Everyone deserves a home. Maybe you find one... but maybe your home finds you.
I worked with a friend who grew up here and traveled a lot before settling back here. In contrast, his brother left and never came back, not even to visit much. Instead he tooled around for a while in various places, ultimately settling in Athens, GA; but for a brief stint he lived in New York City. I love New York. I think everyone should try living there for at least awhile. It has more of practically everything. More filth, art, wealth, poverty, people -- everything all condensed into very close quarters. But New York Ccity wasn't ultimately for Dan. Perhaps it was that Athens, Georgia found him. But while he was in New York, Dan got a job with a moving company and one of the clients at one time was Meatloaf.
So they all showed up early one morning and were greeted by Mr. Loaf, who thanked them and offered that they were welcome to anything in the fridge and freezer, and then left. They packed up and toward the end decided to check out the contents of the fridge -- which was empty, save for in the freezer, which contained four or five quarts of ice cream with large hand gouges from the center.
And this paints a picture in my head of a man alone in the world, late at night, eating ice cream by the light of a TV or computer, with no spoon.
Meatloaf was moving out of New York City.
If I had a label that said Displaced Person I think he'd get one. SLAP! Right on the chest.
And here in Binghamton, we have some displaced people of our own. They typically are referred to one way or another as freaks -- and when Giuliani was mayor of New York City he wanted them all gone -- but each of them needs a home too, and some come to Binghamton.
And some float until they hear the call of their home.
Binghamton is poor.
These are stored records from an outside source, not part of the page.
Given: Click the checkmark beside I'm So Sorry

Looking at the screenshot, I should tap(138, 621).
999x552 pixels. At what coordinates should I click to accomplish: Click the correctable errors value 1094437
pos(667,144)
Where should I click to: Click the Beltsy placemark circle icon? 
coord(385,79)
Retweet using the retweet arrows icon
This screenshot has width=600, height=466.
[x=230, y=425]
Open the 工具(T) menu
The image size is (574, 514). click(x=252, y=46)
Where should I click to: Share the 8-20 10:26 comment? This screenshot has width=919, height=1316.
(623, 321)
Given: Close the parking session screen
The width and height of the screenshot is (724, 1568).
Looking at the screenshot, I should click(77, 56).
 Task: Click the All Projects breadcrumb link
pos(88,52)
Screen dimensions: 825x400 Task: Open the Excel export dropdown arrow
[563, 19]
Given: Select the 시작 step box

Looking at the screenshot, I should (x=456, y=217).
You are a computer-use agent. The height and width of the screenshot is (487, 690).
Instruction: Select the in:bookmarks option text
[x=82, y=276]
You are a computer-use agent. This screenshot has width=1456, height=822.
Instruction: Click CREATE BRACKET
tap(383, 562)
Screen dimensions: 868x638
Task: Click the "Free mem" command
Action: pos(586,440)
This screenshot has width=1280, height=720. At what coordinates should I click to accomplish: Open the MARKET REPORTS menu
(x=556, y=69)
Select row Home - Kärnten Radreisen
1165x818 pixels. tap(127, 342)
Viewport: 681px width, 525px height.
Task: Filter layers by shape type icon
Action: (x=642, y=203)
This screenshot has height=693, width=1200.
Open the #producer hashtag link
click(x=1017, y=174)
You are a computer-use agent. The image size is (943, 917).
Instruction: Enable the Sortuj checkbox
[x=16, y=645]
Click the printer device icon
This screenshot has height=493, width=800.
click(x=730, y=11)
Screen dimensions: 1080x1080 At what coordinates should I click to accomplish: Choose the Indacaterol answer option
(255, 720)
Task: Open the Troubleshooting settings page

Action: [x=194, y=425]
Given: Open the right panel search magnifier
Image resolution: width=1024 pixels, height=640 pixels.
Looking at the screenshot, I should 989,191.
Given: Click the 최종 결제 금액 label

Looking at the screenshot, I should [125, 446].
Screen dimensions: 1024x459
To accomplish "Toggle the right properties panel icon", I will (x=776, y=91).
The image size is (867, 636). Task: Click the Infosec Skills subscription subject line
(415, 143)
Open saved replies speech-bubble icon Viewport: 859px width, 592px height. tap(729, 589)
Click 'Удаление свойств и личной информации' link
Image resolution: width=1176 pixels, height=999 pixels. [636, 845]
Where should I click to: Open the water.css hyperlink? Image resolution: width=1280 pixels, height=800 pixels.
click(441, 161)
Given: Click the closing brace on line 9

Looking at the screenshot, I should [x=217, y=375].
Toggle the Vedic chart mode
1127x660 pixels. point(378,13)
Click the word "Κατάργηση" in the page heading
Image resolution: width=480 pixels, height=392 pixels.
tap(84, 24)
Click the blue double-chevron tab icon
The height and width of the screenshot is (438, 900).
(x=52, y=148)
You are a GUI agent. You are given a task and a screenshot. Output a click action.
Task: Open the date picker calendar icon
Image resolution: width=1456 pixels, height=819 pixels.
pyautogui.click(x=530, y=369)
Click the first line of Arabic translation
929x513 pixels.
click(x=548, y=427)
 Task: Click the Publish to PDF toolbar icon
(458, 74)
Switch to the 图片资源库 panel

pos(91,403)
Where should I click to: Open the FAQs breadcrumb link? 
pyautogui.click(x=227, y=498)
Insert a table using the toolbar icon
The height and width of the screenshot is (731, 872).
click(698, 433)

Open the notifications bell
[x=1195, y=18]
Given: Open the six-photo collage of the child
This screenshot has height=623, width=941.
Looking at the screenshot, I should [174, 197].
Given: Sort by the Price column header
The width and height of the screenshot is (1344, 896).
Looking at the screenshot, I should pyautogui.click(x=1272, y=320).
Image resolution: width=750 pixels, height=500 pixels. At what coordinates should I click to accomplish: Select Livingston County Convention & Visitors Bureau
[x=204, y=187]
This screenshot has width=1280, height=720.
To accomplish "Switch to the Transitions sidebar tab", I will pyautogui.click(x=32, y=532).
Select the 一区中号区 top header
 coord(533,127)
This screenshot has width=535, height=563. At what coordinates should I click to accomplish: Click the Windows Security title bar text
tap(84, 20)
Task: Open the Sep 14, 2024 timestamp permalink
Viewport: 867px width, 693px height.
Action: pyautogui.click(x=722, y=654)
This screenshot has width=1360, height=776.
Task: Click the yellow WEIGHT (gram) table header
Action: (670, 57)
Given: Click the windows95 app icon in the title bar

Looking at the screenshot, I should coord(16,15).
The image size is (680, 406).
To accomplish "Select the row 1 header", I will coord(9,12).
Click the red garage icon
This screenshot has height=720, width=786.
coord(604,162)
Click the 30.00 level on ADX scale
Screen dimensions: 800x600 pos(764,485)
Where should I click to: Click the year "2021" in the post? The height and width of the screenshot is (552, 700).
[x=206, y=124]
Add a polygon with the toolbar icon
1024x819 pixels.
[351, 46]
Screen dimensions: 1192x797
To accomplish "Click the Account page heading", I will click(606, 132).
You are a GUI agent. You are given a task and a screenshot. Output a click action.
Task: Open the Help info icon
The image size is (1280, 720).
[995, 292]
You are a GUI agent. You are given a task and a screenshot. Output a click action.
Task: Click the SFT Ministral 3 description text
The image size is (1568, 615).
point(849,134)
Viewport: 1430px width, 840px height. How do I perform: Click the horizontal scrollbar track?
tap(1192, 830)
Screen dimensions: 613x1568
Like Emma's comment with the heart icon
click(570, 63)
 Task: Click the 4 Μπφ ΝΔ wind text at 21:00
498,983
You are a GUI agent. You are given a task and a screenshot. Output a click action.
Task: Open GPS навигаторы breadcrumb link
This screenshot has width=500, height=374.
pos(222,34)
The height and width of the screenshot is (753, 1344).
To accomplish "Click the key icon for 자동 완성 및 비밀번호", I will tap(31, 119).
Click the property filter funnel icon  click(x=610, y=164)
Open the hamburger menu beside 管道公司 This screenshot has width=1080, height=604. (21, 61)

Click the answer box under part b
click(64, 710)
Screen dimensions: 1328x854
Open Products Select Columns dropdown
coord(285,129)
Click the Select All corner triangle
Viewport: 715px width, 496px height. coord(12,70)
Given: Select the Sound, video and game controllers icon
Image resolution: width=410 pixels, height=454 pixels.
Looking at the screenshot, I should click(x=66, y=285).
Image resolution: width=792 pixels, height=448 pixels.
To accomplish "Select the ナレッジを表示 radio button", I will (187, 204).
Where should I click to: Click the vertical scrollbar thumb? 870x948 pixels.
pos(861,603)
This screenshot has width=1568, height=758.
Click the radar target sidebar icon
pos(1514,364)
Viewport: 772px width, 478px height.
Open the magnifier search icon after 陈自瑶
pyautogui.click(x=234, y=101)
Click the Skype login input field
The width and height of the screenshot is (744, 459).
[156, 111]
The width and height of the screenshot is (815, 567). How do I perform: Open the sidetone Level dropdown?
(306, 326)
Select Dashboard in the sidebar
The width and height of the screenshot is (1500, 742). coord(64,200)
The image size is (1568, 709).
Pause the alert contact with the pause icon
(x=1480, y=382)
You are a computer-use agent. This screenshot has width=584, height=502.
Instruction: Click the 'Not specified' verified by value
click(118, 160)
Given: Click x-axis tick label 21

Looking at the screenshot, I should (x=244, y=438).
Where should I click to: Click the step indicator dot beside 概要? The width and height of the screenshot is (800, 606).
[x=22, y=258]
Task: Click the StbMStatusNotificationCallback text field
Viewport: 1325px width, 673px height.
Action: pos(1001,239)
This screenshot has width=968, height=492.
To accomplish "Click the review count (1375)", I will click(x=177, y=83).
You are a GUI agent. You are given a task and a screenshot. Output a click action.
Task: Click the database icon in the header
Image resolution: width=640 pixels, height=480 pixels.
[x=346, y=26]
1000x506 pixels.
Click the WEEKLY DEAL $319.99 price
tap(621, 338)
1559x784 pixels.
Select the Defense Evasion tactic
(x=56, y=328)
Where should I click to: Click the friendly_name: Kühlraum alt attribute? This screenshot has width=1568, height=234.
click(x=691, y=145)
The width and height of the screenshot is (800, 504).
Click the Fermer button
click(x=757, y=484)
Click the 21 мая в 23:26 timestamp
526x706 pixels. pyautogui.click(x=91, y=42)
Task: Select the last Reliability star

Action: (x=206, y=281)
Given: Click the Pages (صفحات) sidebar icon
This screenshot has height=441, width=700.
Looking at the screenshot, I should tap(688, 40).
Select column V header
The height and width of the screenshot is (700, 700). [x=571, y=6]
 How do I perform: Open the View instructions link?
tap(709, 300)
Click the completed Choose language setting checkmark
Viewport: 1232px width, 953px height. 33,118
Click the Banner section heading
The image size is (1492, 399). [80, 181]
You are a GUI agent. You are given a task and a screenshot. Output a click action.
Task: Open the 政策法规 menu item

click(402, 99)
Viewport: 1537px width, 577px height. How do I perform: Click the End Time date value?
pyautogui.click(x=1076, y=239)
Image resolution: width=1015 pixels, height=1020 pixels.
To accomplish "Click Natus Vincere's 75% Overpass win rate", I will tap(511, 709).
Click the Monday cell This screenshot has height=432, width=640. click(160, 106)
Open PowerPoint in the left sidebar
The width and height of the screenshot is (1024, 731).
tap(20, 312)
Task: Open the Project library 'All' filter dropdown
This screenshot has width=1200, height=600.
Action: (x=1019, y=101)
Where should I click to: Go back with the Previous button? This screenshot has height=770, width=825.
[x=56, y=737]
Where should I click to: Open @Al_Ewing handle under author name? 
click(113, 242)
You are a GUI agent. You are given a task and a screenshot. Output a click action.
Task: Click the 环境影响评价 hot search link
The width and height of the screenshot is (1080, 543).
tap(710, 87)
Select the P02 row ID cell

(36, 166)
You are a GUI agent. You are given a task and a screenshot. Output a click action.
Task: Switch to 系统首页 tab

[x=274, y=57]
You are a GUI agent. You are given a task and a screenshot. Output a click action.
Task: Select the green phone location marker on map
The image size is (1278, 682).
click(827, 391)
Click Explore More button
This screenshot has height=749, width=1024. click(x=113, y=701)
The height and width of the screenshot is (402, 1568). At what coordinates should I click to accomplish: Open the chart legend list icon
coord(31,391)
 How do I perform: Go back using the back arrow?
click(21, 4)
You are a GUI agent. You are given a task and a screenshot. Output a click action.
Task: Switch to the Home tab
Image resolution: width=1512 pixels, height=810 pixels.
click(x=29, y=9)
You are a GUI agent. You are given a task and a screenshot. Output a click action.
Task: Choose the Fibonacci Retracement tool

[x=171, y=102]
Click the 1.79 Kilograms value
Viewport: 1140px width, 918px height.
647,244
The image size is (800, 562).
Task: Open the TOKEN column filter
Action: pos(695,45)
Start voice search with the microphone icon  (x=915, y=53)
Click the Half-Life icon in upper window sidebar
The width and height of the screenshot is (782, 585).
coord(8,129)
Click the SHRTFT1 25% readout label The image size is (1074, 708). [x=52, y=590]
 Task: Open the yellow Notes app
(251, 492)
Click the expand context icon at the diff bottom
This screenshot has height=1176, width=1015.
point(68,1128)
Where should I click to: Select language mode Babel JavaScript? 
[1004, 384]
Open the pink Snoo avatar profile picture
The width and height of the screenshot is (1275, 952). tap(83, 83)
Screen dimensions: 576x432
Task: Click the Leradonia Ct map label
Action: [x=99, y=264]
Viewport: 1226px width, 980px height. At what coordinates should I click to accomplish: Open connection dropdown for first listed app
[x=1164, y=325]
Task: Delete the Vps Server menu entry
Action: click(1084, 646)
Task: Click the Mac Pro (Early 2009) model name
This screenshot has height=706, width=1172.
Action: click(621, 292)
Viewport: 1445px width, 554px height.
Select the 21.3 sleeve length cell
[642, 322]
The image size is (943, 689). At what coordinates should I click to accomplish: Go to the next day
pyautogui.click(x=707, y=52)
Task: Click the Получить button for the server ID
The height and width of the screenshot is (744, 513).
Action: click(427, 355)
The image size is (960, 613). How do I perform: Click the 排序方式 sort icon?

I do not think this town will rebound to what it once was -- 50 years ago when industry boomed and our town flourished. But I also don't think it will die. It's a haven for displaced persons.
Meatloaf should move here, maybe that esoteric something would make sense and he'd one day realize he'd found home. And then he might shop at Price Chopper and say hello to Tony. (see Gouges, part 1)
And he would put his empty ice cream containers out in the recycling and I'd come pulling up in a truck and throw them in. Maybe he'd occasionally be home and see me see him. I'd wave. He'd wave.
And he would drive through town and see people pushing the shopping carts to their places.
And it's not that we're a town of misfits, but rather that everyone knows the misfits in the town -- just like traveling people with wanderlust can recognize the same in others across a plaza teeming with people. Spotting others of a like nature. There's something familiar we recognize.
Maybe it's part of what I see in the misfits in town: I feel my own life-scars and want protection and safety and when I see someone whose scars make sense to me, my heart goes out to them a bit and I want them to be safe.
Tony, Samuel, Meatloaf, me -- don't we all just want to belong... somewhere?